Em conferência de imprensa, o médico psiquiatra João Cabral Fernandes e a sua equipa criticaram ainda a forma “pouco criteriosa” como estão a ser escolhidos os profissionais de saúde desta área para o novo Hospital de Loures.

Em causa está a inclusão dos serviços de psiquiatria e saúde mental no Hospital Beatriz Ângelo (HBA) e consequente encerramento do serviço de psiquiatria de Odivelas-Loures, que prestava apoio àquela população através de um modelo de intervenção comunitária.

Este modelo assenta nas visitas domiciliárias e envolvimento de toda a rede que circunda o doente, sejam os familiares, o médico de família, os assistentes sociais ou até funcionários de lares.

Segundo João Cabral Fernandes, diretor da equipa do CHPL, este é o modelo de intervenção que segue as orientações da Organização Mundial de Saúde e que é seguido nos países mais desenvolvidos, reduzindo internamentos e permitindo que os doentes se mantenham estáveis e consigam reintegrar-se na sociedade e no mercado de trabalho.

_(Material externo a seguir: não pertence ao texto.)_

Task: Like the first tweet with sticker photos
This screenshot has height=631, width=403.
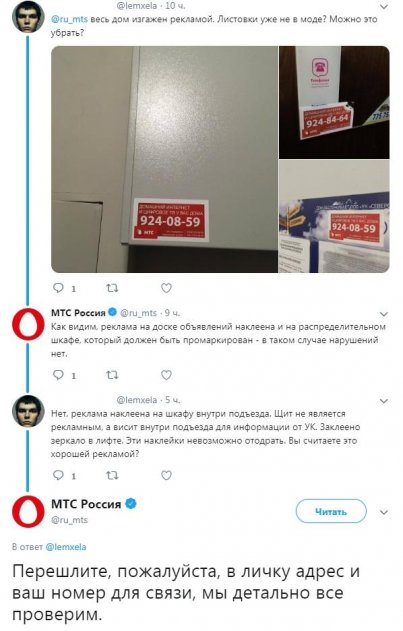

“A equipa do HBA é um quadro só médico, muito assético, que tem apenas seis psiquiatras, em vez dos atuais 13, cinco psicólogos e nenhum assistente social”, afirmou, acrescentando que “é um modelo que rompe com a assistência comunitária”.

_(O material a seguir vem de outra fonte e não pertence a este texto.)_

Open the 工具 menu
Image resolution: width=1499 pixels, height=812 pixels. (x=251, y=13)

Na opinião do responsável, o novo hospital de Loures foi construído com um “gigantismo” que se reflete na existência de 480 camas para internamento, mas que exclui o paradigma das doenças mentais crónicas e das equipas comunitárias.

Embora considerando positiva a passagem do atendimento para um hospital geral, o responsável estranha que a equipa que vem trabalhando com a população da área de Loures e Odivelas há mais de 20 anos não tenha sido envolvida no processo de transição.

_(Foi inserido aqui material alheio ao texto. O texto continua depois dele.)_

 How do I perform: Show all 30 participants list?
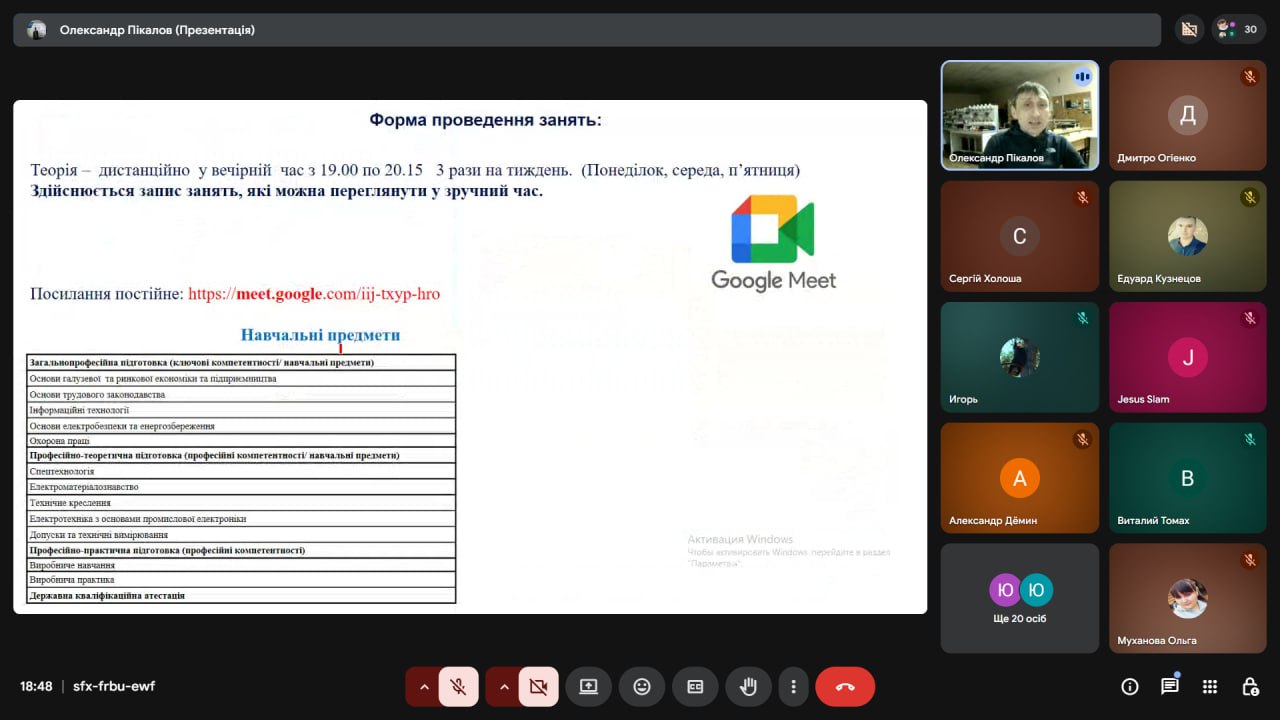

João Cabral Fernandes afirmou ainda que o protocolo entre o CHPL e o HBA não prevê as visitas domiciliárias e que todos os serviços específicos de proximidade com a população não estão previstos, considerando por isso que não vai haver trabalho diferenciado, que estas pessoas vão voltar a ser estigmatizadas e que os internamentos vão voltar.

“Vai ser um retrocesso de vários anos”, afirmou, sublinhando que o serviço de saúde mental do HBA foi criado segundo o modelo dos anos 70, um “modelo retrógrado que no futuro vai aumentar as estruturas asilares”.

O médico salientou ainda que haverá uma “clivagem entre as doenças psiquiátricas” e que doenças como o alcoolismo ou as demências serão “excluídas”, sendo considerados apenas os casos mais agudos, como os compulsivos.

“Vamos voltar aos doentes limpinhos” de há 50 anos, criticou, antevendo que “os casos que necessitam de uma intervenção de seis meses serão internados e tratados em três semanas”.

Esta é uma opção com vista à poupança a curto prazo, mas que sairá mais caro ao erário público no futuro, considerou, lembrando que a intervenção comunitária diminui os internamentos, as idas às urgências e os custos sociais.

Como exemplo refere a existência de doentes que atualmente se mantêm estáveis e desenvolvem trabalhos remunerados que lhes permitem a autossubsistência, tais como pintura ou jardinagem, e que no futuro vão estar desintegrados e a viver de apoios sociais.

João Cabral Fernandes lembrou ainda que a população atualmente seguida pela equipa do CHPL é muito pobre e terá dificuldades financeiras para se deslocar ao hospital.